Thank you for sharing. Let me update my information.
Linux VM became buggy too. Interesting thing #1: is that its bugging VERY rarely. But its obviously bugging too.
I see 20 seconds of normal work and then 20 seconds of hard lagging where even GUI almost doesn't respond.
Then 20 seconds of normal again. And so on. This linux VM (ubuntu) did lag only ONE time within these week.

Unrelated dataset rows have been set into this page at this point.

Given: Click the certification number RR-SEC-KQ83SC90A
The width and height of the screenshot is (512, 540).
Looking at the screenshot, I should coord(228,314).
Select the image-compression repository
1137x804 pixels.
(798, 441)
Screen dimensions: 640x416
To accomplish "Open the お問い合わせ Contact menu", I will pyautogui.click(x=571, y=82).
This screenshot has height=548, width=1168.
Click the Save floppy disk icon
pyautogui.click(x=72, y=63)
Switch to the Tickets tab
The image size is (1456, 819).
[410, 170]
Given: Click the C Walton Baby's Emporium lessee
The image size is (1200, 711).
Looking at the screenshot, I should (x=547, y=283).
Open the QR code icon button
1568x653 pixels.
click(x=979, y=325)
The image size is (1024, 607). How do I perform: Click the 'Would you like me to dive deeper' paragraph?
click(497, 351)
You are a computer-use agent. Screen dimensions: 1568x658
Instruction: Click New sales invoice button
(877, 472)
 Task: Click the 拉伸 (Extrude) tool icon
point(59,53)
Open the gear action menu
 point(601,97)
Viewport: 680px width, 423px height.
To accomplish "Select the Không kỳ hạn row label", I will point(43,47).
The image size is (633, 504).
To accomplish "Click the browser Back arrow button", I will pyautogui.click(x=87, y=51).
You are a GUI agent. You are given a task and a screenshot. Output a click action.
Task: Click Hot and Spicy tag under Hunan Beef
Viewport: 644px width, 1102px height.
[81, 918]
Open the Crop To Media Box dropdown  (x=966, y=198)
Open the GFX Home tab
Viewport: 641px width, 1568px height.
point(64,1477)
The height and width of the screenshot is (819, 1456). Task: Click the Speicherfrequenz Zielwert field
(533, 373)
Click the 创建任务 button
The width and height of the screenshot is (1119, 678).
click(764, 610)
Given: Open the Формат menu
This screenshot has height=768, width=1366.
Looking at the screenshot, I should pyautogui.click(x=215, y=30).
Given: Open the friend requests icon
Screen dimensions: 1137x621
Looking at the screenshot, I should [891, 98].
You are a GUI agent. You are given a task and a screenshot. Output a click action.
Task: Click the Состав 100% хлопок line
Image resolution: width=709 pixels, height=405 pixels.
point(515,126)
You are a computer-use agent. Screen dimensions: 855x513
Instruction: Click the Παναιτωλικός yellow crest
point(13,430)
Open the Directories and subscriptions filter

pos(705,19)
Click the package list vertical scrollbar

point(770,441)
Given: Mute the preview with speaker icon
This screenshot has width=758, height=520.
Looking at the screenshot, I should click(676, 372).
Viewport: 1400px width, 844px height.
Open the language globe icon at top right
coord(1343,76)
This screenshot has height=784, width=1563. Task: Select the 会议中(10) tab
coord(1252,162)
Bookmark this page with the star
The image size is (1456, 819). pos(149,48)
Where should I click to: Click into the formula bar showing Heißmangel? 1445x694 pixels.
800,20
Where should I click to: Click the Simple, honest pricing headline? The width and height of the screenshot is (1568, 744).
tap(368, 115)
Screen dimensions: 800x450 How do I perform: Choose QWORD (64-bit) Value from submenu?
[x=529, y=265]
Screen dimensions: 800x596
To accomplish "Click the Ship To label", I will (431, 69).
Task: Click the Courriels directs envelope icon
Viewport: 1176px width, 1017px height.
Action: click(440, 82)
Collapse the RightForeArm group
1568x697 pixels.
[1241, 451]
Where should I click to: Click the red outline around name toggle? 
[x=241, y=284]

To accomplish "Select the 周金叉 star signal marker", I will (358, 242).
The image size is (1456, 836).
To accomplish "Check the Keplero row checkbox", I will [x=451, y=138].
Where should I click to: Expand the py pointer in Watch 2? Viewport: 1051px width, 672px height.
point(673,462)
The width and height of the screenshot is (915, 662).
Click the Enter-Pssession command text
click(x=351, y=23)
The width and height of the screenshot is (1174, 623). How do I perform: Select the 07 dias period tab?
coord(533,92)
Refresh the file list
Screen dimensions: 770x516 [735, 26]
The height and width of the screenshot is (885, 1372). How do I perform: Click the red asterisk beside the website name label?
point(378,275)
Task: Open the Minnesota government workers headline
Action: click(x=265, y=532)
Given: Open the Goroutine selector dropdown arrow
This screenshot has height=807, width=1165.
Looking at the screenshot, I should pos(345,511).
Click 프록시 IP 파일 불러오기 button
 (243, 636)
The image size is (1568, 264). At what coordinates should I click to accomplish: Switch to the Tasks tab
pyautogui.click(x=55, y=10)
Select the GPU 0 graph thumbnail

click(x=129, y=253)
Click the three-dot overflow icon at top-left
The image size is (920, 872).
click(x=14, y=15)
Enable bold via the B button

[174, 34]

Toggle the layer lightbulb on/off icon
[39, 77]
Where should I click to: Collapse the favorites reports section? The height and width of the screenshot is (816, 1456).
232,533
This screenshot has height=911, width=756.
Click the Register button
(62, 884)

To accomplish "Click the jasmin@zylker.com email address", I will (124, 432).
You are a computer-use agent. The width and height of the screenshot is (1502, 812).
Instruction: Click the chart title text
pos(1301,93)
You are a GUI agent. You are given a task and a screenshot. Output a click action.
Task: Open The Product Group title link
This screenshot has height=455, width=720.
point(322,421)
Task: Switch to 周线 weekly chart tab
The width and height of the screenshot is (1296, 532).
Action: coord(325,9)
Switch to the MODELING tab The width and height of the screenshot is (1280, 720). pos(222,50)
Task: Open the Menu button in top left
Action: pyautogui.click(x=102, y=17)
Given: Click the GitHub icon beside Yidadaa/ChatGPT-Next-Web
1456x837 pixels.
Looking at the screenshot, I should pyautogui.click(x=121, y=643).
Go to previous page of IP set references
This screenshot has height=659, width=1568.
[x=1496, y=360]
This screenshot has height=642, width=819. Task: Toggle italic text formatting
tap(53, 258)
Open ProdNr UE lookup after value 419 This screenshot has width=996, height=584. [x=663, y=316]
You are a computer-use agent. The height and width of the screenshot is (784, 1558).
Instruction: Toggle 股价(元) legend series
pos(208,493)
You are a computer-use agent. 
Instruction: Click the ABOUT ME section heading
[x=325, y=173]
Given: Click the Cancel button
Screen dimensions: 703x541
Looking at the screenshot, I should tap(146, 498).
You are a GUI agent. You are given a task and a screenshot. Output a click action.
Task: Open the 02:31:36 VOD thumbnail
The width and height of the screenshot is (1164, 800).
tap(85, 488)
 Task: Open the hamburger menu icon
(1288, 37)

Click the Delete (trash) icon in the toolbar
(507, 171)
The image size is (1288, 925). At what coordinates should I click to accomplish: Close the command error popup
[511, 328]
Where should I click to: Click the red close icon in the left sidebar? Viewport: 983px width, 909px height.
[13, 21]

Only ONE time. However, windows VMs lag after 1-3 hours of work. Another Interesting fact #2 is that the more VMs opened
the less time you work before lags begin. If I work with two VMs (linux and win10) I can work for approximately
a day. If I open Linux + Two Windows 2019 Server VMs, it's about 1-3 hours. Then one of Windows Server 2019
VMs start lagging (the one I work on).
And another interesting thing #3 is that there is no process eats CPU time on VMs. On VMs, there is ABSOLUTELY good CPU time counters. Like nothing is lagging. No process eats time. On windows, I tried Resource Monitor (built in utility from M$), which is showing that user threads consume about 100% of CPU time. However I couldn't find the process/thread that is doing it. Very strange.
I will do any kind of profiling any system of mine if the VMWare developers ask me to.
I can try profiling vmmon/vmnet drivers on host OS (Ubuntu Linux) if I get some free time to do this.
It seems it's not so easy as profiling usermode process with perf utility.
I'm pretty sure this is either a bug in VMWare workstation or Ubuntu 21. The thing is that I there were both
VMWare AND Ubuntu patches at one time. I couldn't recognize what is the problem then.
And finally another Interesting thing #4: if I switch the memory option (Always fit VMs in memory switch to Allow some VMs memory to be swapped), this entire bug begins to appear much more often. And like I already said,
the only thing that helps is host REBOOT.
Don't you guys know if the VMWare developers/admins do read these topics?
I hope so. Because it's VERY hard to work that way. I'm very desperate and sad these weeks.